---------- DATA FOR ANALYSIS

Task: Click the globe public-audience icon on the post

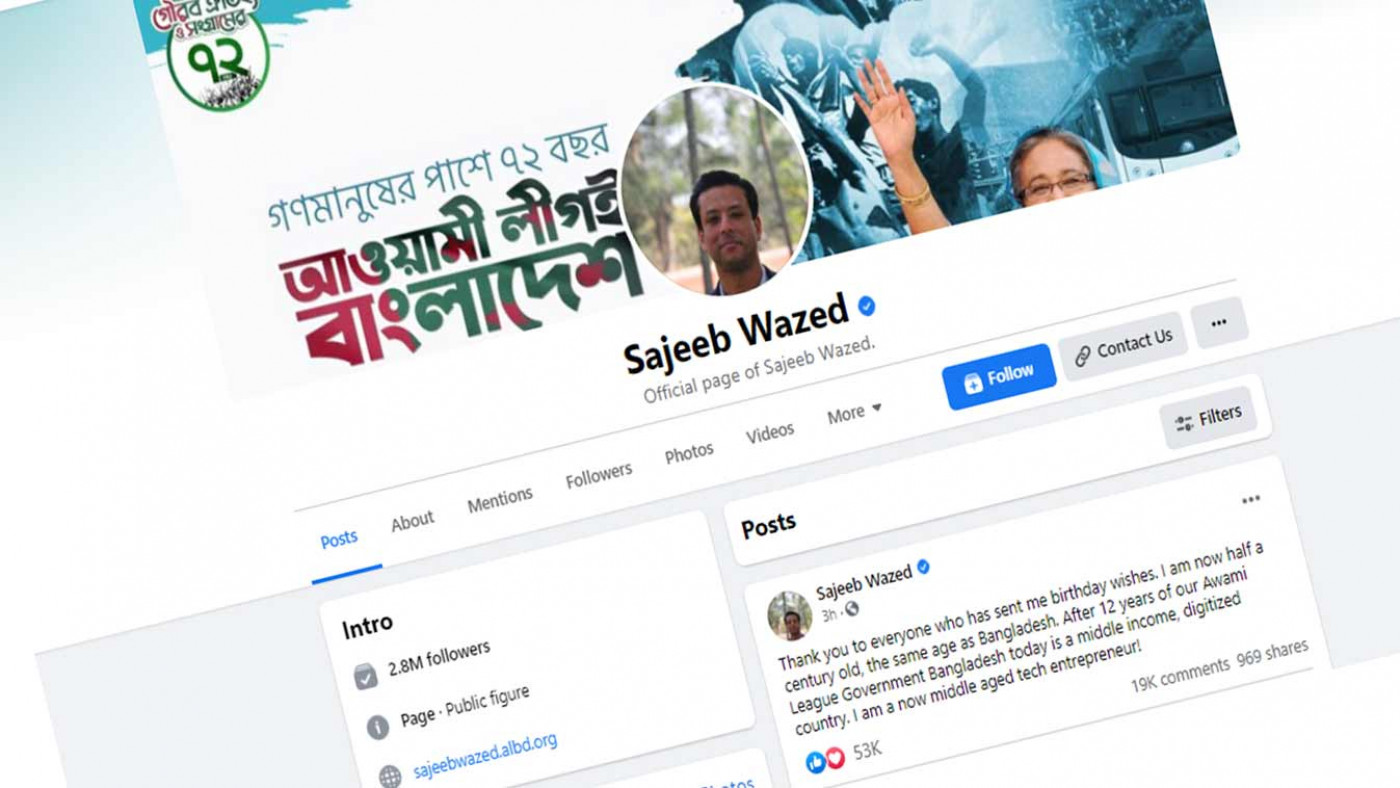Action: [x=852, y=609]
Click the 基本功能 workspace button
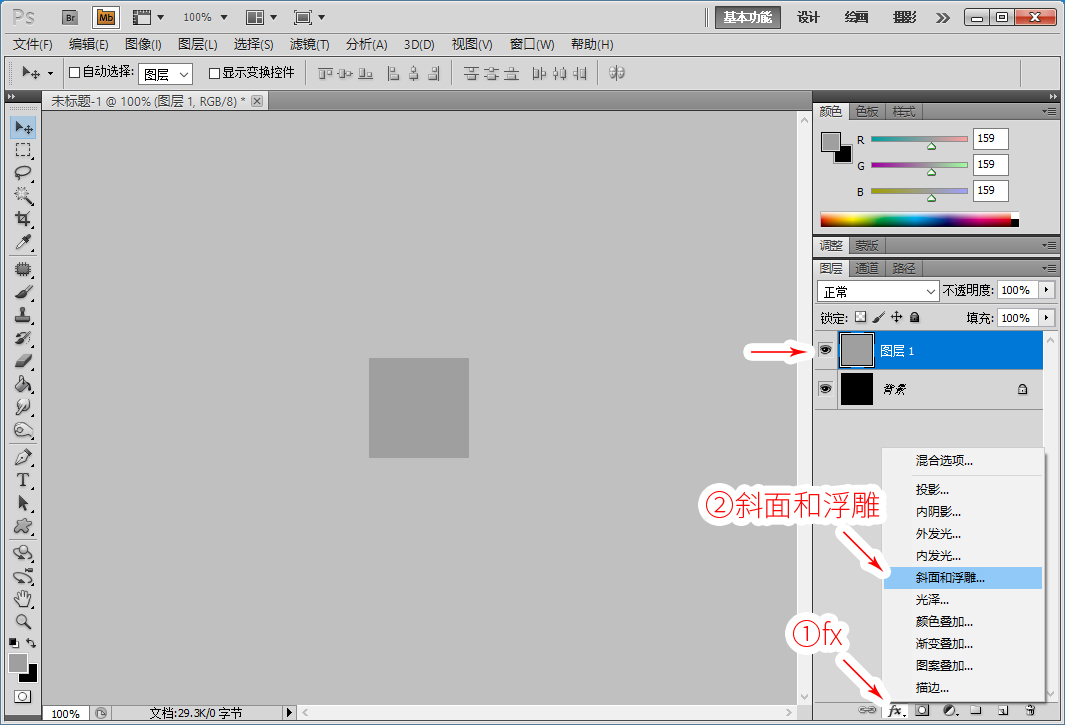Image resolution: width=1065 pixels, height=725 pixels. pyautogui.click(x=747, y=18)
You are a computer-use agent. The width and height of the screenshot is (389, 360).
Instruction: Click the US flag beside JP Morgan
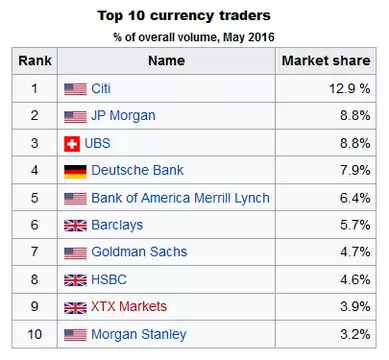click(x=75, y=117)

--------------------

**WHAT IS EXPECTED**
What is needed is an exact copy of every entry, with the pictures removed.

**OUTPUT**
Task: Click the globe public-audience icon on the post

Action: [x=852, y=609]
Click the 基本功能 workspace button
Image resolution: width=1065 pixels, height=725 pixels. pyautogui.click(x=747, y=18)
You are a computer-use agent. The width and height of the screenshot is (389, 360).
Instruction: Click the US flag beside JP Morgan
click(x=75, y=117)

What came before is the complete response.